No problem, does your light have an advance setting and do you have a tacho on your car? If so remove the vacuum pipe from the dizzy and block the end coming from the carb with some insulation tape or similar, hook up the light black to earth, red to positive (I usually get on one of the fusebox spades) trigger around number one's ht lead (nearest the rad) start the car making sure no leads are going to get tangled up in the fan or alternator and adjust the tickover to sit at 1500 rpm, with your light set to 11 btdc point at the crank pulley and see where the notch on the pulley lines up in relation to the comb, you want it to be a tdc (top dead centre, usually a longer mark or prong on the crank case) as the advanced light is altering it for you, if its a standard light then the marker needs to line up with the 11 btdc mark on the comb instead as the strobe flashes and makes it look stationary. If its out loosen the dizzy pinch bolt and turn it left or right and you will see the timing mark moving in advanced or retarded directions, go in the direction required to get to 11 btdc keeping an eye on the tacho, balance the tickover to the timing adjustments until it is ticking over at 1500 bang on and the timing at 11 btdc (or inline with the tdc mark if you have an advanced light remember).

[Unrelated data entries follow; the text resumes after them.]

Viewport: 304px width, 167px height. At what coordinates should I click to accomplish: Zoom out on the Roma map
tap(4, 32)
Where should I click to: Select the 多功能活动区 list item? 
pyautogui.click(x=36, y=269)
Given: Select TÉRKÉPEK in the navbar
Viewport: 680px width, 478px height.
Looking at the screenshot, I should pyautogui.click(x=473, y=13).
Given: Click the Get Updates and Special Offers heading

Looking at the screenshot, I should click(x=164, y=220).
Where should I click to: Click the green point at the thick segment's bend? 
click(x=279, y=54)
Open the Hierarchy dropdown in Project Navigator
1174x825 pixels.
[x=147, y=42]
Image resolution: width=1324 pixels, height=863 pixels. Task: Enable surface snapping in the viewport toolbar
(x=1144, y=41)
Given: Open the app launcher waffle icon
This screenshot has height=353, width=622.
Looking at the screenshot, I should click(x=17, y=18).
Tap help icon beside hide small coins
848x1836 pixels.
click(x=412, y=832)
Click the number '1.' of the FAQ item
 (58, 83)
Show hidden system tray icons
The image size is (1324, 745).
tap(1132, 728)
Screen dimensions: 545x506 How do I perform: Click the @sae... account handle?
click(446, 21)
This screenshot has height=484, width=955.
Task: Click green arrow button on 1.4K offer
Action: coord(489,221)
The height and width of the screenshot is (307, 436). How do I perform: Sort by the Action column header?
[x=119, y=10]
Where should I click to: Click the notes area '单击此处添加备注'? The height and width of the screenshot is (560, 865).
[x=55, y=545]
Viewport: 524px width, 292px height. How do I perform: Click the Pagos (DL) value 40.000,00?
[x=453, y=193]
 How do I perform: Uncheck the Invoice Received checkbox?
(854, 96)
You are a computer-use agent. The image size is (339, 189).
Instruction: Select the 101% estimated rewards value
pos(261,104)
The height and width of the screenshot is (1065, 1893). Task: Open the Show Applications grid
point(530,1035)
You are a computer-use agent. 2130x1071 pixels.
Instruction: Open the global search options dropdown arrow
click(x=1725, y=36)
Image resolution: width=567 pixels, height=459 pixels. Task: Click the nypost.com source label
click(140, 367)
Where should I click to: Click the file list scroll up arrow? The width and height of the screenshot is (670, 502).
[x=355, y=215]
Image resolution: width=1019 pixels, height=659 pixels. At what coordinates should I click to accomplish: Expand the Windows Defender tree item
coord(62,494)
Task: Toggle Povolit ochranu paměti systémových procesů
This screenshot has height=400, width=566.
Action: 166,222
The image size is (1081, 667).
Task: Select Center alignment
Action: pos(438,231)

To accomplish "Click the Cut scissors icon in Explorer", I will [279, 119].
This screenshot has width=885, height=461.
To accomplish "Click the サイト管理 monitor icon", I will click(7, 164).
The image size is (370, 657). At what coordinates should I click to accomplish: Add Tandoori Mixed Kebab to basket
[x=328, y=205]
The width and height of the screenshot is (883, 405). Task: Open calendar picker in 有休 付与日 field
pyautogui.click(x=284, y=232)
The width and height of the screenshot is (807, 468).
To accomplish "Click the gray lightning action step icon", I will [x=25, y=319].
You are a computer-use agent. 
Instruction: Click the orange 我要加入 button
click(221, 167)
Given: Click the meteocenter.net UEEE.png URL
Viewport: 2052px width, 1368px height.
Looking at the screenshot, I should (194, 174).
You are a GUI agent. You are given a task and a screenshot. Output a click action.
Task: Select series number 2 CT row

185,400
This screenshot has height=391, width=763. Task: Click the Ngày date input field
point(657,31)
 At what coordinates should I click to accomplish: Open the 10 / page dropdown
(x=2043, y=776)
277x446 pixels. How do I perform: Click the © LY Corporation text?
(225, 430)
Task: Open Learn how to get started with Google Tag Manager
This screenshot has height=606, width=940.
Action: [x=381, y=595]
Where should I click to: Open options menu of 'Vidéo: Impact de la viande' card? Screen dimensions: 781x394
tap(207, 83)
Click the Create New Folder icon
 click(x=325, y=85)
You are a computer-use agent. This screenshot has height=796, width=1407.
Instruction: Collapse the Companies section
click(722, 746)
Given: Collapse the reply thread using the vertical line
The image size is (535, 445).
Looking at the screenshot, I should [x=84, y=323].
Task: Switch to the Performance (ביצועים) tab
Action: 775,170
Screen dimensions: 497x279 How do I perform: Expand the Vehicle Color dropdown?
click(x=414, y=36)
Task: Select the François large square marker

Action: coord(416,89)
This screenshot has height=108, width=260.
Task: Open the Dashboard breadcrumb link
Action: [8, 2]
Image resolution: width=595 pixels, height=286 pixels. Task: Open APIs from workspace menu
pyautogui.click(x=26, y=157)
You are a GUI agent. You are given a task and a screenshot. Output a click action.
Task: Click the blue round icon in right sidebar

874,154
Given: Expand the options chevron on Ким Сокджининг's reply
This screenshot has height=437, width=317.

Once you are happy that is good rev the car and watch the marker, it should advance as the revs rise proving the mechanical advance in the dizzy works, reconnect the vacuum and it should advance even more proving the vacuum advance works, to test the vacuum clearly attach a pipe to the dizzy and suck on it at the same time as watching the strobe again, you should see a clear advance as you suck!
The method there is good (I think?lol) but the btdc figure and rpm is based on nothing but that link so I would ask around for a dynamic figure first. On my 998 mini 32 btdc at 4000 works very well ime, realistically you need a really good digital strobe with advance setting and a tacho built in.
Does that make any sense?
Edited by CityEPete, 04 June 2014 - 07:19 PM.